Try it:
In the records below, please retype word for word every line from the one containing "Апрель'2012 (346, 1538)" through the final one, both included, and nothing else.

Available records:

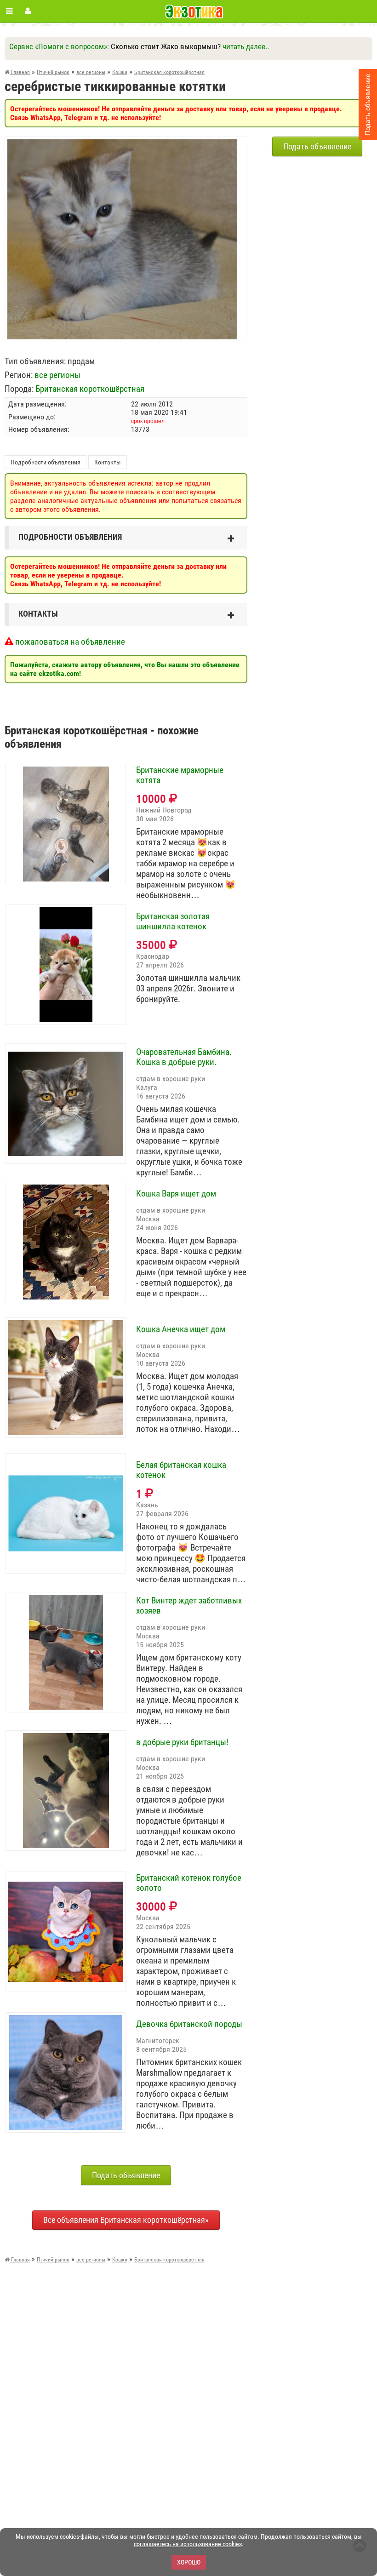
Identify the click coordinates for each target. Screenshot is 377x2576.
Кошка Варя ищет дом (176, 1194)
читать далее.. (246, 46)
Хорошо (188, 2562)
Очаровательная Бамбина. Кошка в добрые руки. (184, 1057)
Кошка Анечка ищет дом (180, 1329)
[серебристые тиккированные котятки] (122, 143)
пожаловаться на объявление (69, 641)
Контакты (107, 462)
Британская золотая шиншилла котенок (173, 921)
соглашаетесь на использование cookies (188, 2543)
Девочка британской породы (189, 2024)
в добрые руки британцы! (182, 1742)
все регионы (57, 375)
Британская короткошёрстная (89, 389)
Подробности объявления (45, 462)
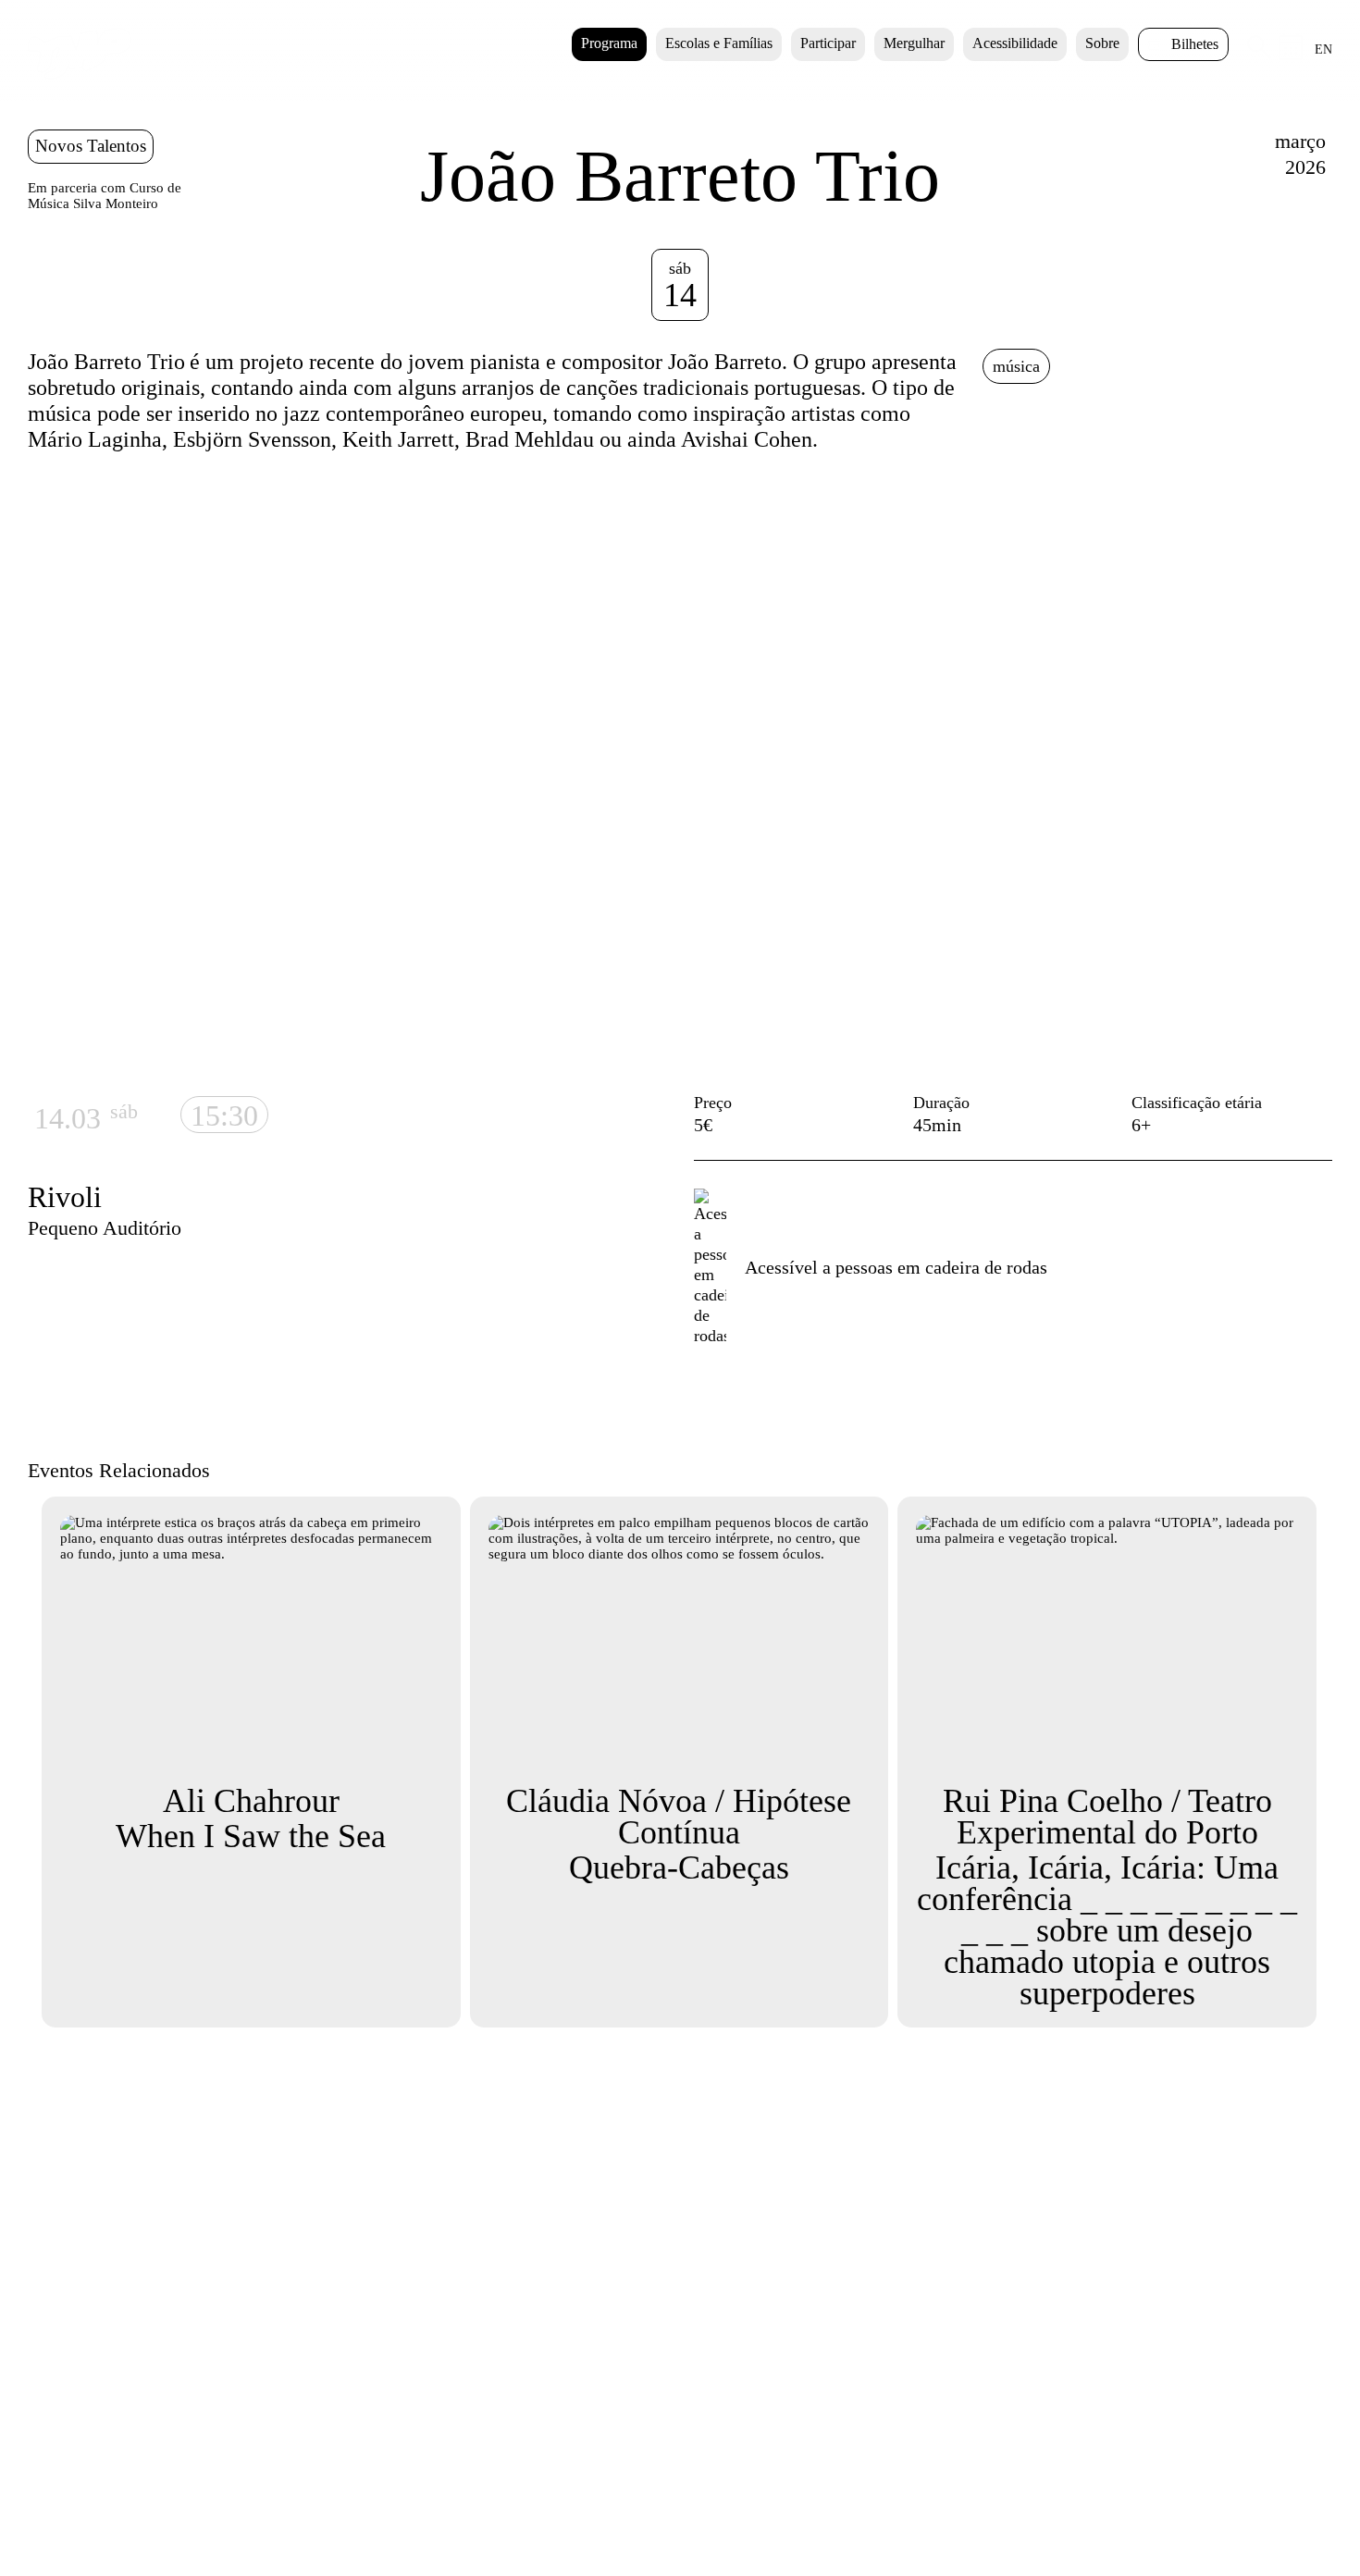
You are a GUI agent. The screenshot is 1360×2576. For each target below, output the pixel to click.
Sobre (1102, 43)
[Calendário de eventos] (1291, 55)
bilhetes (1194, 44)
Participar (828, 43)
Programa (609, 43)
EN (1323, 49)
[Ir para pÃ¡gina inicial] (79, 75)
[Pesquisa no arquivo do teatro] (1259, 54)
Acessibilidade (1014, 43)
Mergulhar (914, 43)
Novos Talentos (90, 145)
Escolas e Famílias (719, 43)
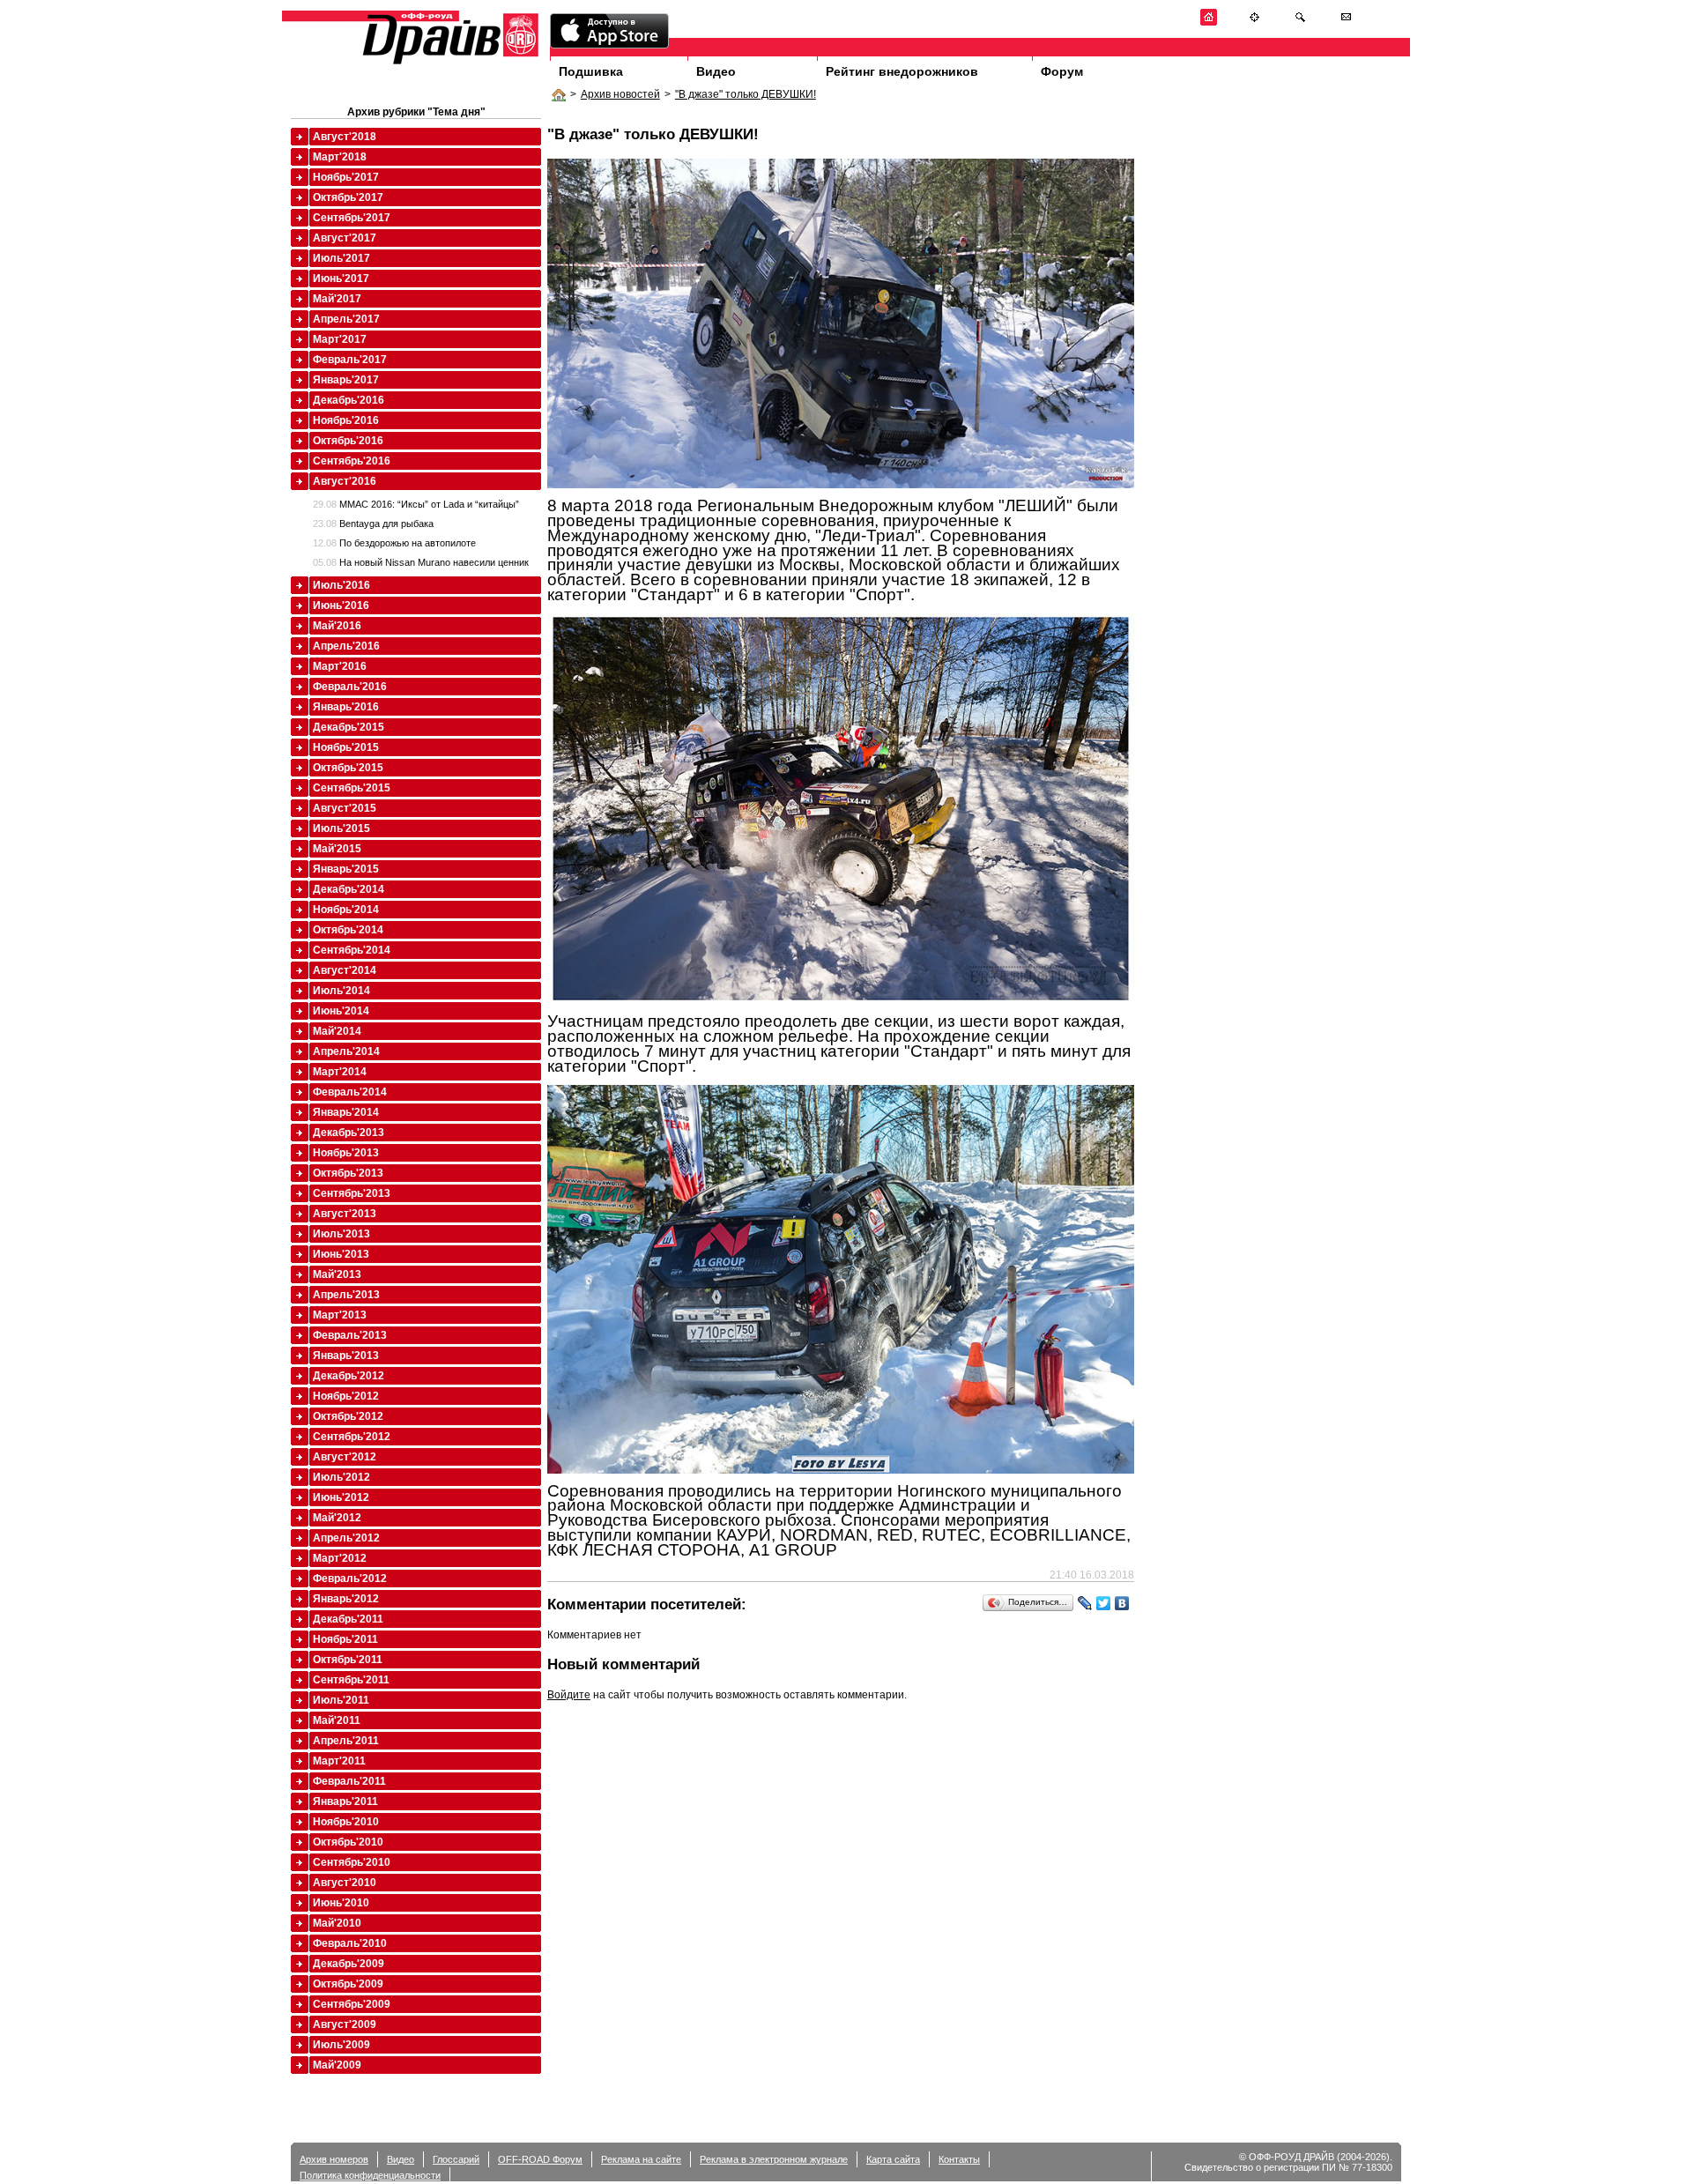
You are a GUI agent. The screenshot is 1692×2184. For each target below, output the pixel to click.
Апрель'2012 (346, 1538)
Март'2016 (340, 666)
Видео (716, 71)
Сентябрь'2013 (351, 1193)
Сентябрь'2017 (351, 218)
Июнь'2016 (341, 605)
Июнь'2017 (341, 278)
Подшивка (591, 71)
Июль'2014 (341, 990)
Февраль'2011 (349, 1781)
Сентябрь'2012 (351, 1436)
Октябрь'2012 (348, 1416)
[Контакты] (1346, 22)
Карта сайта (893, 2159)
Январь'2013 (346, 1355)
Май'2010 (337, 1923)
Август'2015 (344, 808)
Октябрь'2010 (348, 1842)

Response:
Апрель'2012 (346, 1538)
Март'2016 (340, 666)
Видео (716, 71)
Сентябрь'2013 (351, 1193)
Сентябрь'2017 (351, 218)
Июнь'2016 (341, 605)
Июнь'2017 (341, 278)
Подшивка (591, 71)
Июль'2014 (341, 990)
Февраль'2011 (349, 1781)
Сентябрь'2012 (351, 1436)
Октябрь'2012 (348, 1416)
[Контакты] (1346, 22)
Карта сайта (893, 2159)
Январь'2013 (346, 1355)
Май'2010 (337, 1923)
Август'2015 (344, 808)
Октябрь'2010 (348, 1842)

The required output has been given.